Разобравшись, выяснилось: самая большая проблема — запись данных в буфер каждый кадр.
Решение: переписать вычисления на compute-shader, чтобы не перезаписывать буфер.
Получаем:
И еще немного таблиц
кол-во шаров |
1 |
100 |
1000 |
10000 |
20000 |
30000 |
50000 |
100000 |
500000 |
fps |
5550 |
5600 |
5650 |
3166 |
1736 |
1196 |
736 |
375 |
76 |
cpu |
67 |
58 |
55 |
42 |
31 |
24 |
22 |
18 |
17 |
gpu |
45 |
30 |
25 |
100 |
100 |
100 |
100 |
100 |
100 |
пик cpu |
71 |
62 |
59 |
57 |
35 |
28 |
25 |
22 |
23 |
пик gpu |
48 |
40 |
43 |
100 |
100 |
100 |
100 |
100 |
100 |
при открытии cpu |
78 |
81 |
68 |
62 |
43 |
50 |
47 |
48 |
42 |
при открытии gpu |
189 |
29 |
27 |
100 |
100 |
100 |
100 |
100 |
100 |


Отлично! Это то, что нужно - теперь WebGPU действительно дал понять на что он способен. После оптимизации даже пришлось поднять максимальное число шаров до 500 тысяч, чтобы FPS опустился к разумным 76.
Важное наблюдение
При малом числе объектов WebGPU с compute-шейдерами работает медленнее — потому что моя видеокарта имеет 5888 вычислительных блоков. Пока количество задач меньше этого числа, GPU фактически простаивает. Но когда объекты наконец «заполняют» все блоки — начинается магия (теоретически можно добиться ещё лучших результатов, подбирая количество объектов, кратное числу блоков, но в рамках эксперимента это не требовалось.)
Итоги
Мы тестировали максимально простую логику без пользовательского взаимодействия и без логики реального приложения. Фреймворки тоже не использовались — поэтому в реальности показатели будут хуже, в рекомендациях учтен этот момент.
Если объектов до 50
→ SVG
Лучший вариант для большинства анимаций, интерфейсов и редакторов, ограничивающих количество элементов.

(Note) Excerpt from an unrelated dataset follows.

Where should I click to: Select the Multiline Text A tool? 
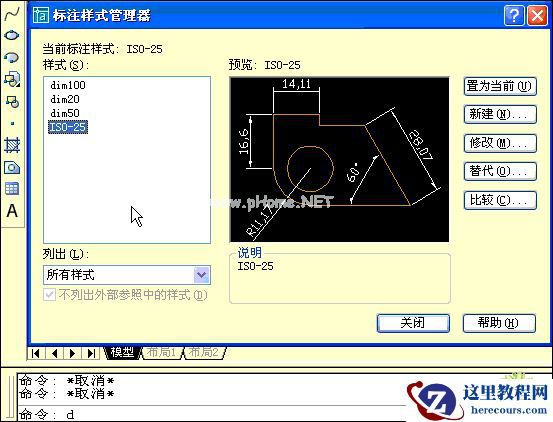[12, 211]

Но если количество объектов задаёт пользователь — это риск.
Если объектов до 5000
→ Canvas
Покрывает 80–90% бизнес-кейсов.
Широчайшая поддержка, куча библиотек, готовых решений и документации. Если кейс не специфический — берите Canvas, не прогадаете.
Если объектов больше
→ WebGL
Сложнее Canvas, но проще и стабильнее WebGPU.

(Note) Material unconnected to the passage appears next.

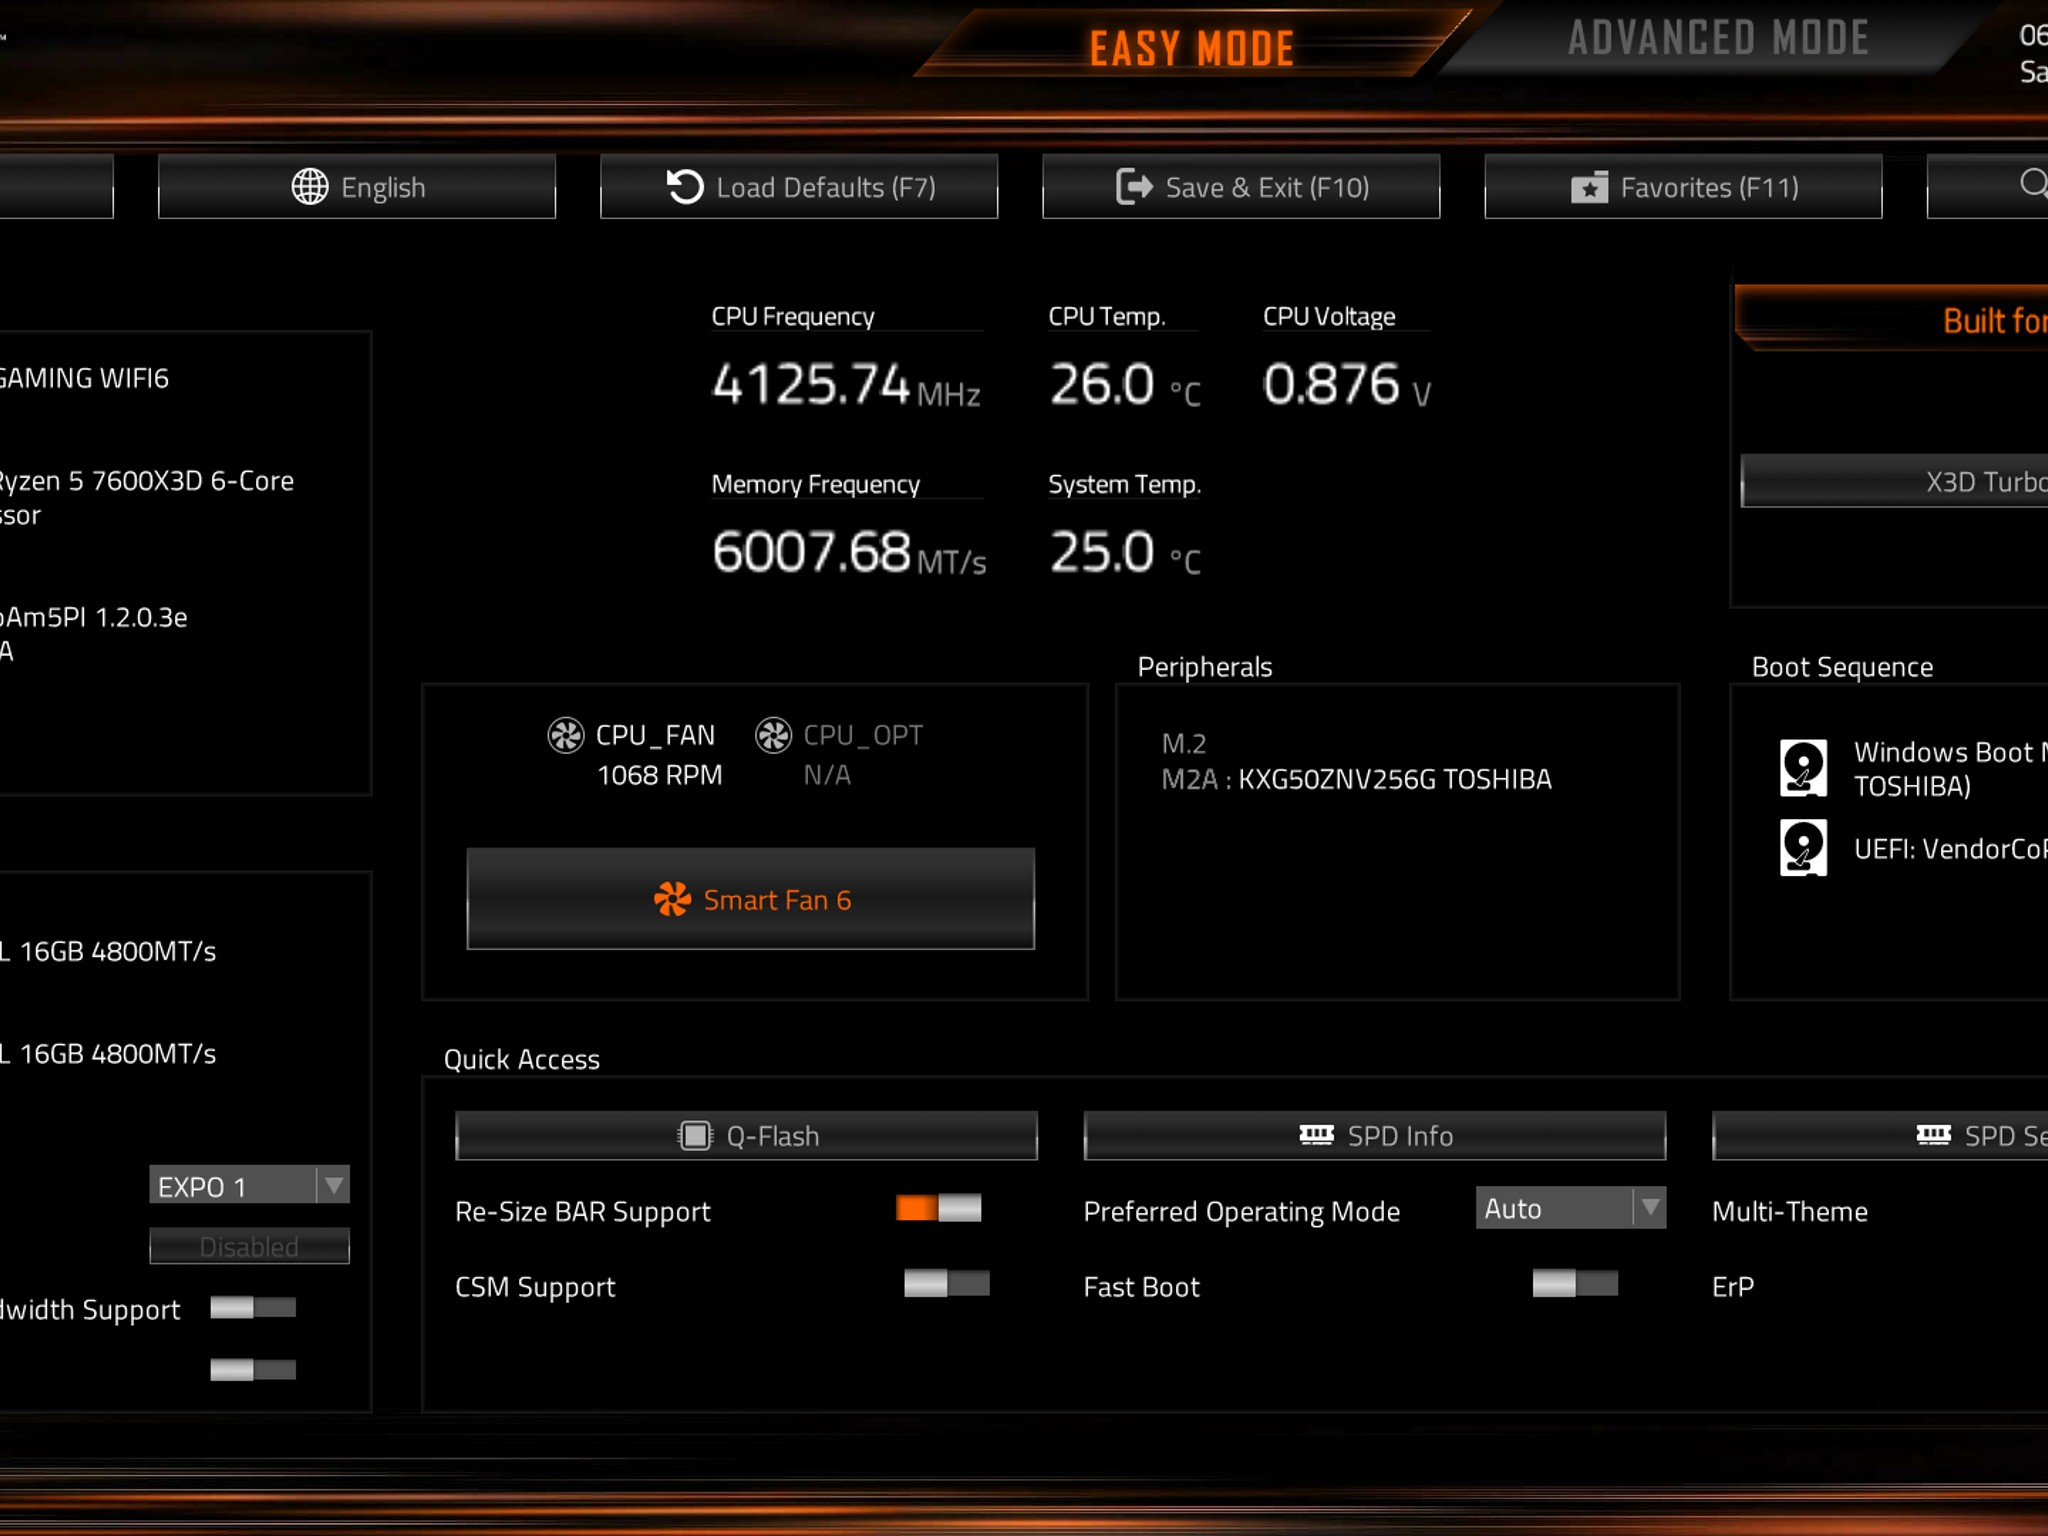
Task: Click the Load Defaults circular arrow icon
Action: 685,187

Приложения уровня Figma и Miro чаще всего используют WebGL, и, думаю, мне не нужно рассказывать, насколько хорошо они работают при большом количестве объектов.
Если кейс специфический (симуляции, сложная математика, ML, 3D…)
→ WebGPU
Это ваш выбор.
Такие пользователи обычно технически подкованы и в случае необходимости смогут разобраться и переключить видеокарту.
Также выбирайте WebGPU, если:
вам подходит WebGL,
проект разрабатывается год+,
старые браузеры поддерживать не нужно.
К моменту релиза вашего приложения WebGPU вполне вероятно будет поддерживаться повсеместно (сейчас ещё есть проблемы на некоторых мобильных устройствах и в Linux).
Вывод
В итоге можно сказать, что выбор технологии для 2D-графики — это не вопрос «что лучше», а вопрос «что подходит вашему сценарию». Все решения закрывают свои ниши, и каждый инструмент отлично справляется с задачами, для которых он был создан. Но если понимать ограничения и особенности каждого подхода, можно избежать множества проблем и сделать продукт не просто рабочим, а действительно оптимальным.